Case Name: Commonwealth v. Ruby, Appellant
Court: Superior Court of Pennsylvania
Jurisdiction: Pennsylvania
Decision Date: 1976-04-22
Citations: 240 Pa. Super. 377
Docket Number: Appeal, No. 673
Parties: Commonwealth v. Ruby, Appellant.
Judges: Before Watkins, P. J., Jacobs, Hoffman, Cercone, Price, Van der Voort, and Spaeth, JJ.
Reporter: Pennsylvania Superior Court Reports
Volume: 240
Pages: 377–382

Head Matter:
Commonwealth v. Ruby, Appellant.
Submitted November 24, 1975.
April 22, 1976:
Before Watkins, P. J., Jacobs, Hoffman, Cercone, Price, Van der Voort, and Spaeth, JJ.
Charles F. Haley and Michael M. Mamula, for appellant.
Robert F. Hawk, First Assistant District Attorney, and John H. Brydon, District Attorney, for Commonwealth, appellee.

Opinion:
Opinion by
Hoffman, J.,
Appellant contends that his conviction for robbery should be reversed because there was insufficient evidence that he committed the robbery in the county in which he was tried.
In the instant case the material facts are not in dispute. On September 7, 1975, appellant kidnapped the Strouse family in Clinton County. He ordered Mr. Strouse to drive west on Interstate Highway 80 to Interstate 79 and then south into Butler County, where he forced the Strouses out of their truck and departed. The Commonwealth contends that appellant took $130 from Mr. Strouse in Butler County. Appellant admits taking the money but contends that the robbery occurred in Centre County when the victim stopped for gas.
At trial on April 14, 1975, appellant admitted all the material facts of the robbery, but contended that the Butler County Court of Common Pleas was without jurisdiction because the offense occurred in Centre County. The lower court charged the jury on the jurisdictional issue, and the jury apparently believed that the crime occurred in Butler County. Appellant contends that his testimony as to the location of the crime is inherently more believable than the victim's because he was familiar with the area and the victim was not.

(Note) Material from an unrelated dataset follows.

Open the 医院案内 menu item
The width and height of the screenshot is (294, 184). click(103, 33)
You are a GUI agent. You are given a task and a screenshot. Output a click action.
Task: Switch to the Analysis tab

On the facts of this case, we hold that the location of the robbery is entirely irrelevant. It was unnecessary for the court below to charge the jury on this issue because the crime was committed during a journey and is, therefore, covered by the Act of March 31, 1860, P.L. 427, §49, 19 P.S. §525, which provides in relevant part:
"In order to obviate the difficulty of proof as to offenses committed during journeys from place to place, in any indictment for felony or misdemeanor committed on any person or on any property upon any stage coach, stage, wagon, railway car or other such carriage whatever employed in any journey, it shall be sufficient to allege that such felony or misdemeanor was committed within any county or place through any part whereof such coach, wagon, cart, car or other carriage shall have passed in the course of the journey during which such felony or misdemeanor shall have been committed: . and every such felony or misdemeanor committed in any of the cases aforesaid shall and may inquired of [sic], tried, determined and punished in the county or place within which the same shall be so alleged to have been committed, in the same manner as if it had actually been committed therein."
Because of the applicability of this statute, we affirm the judgment of sentence.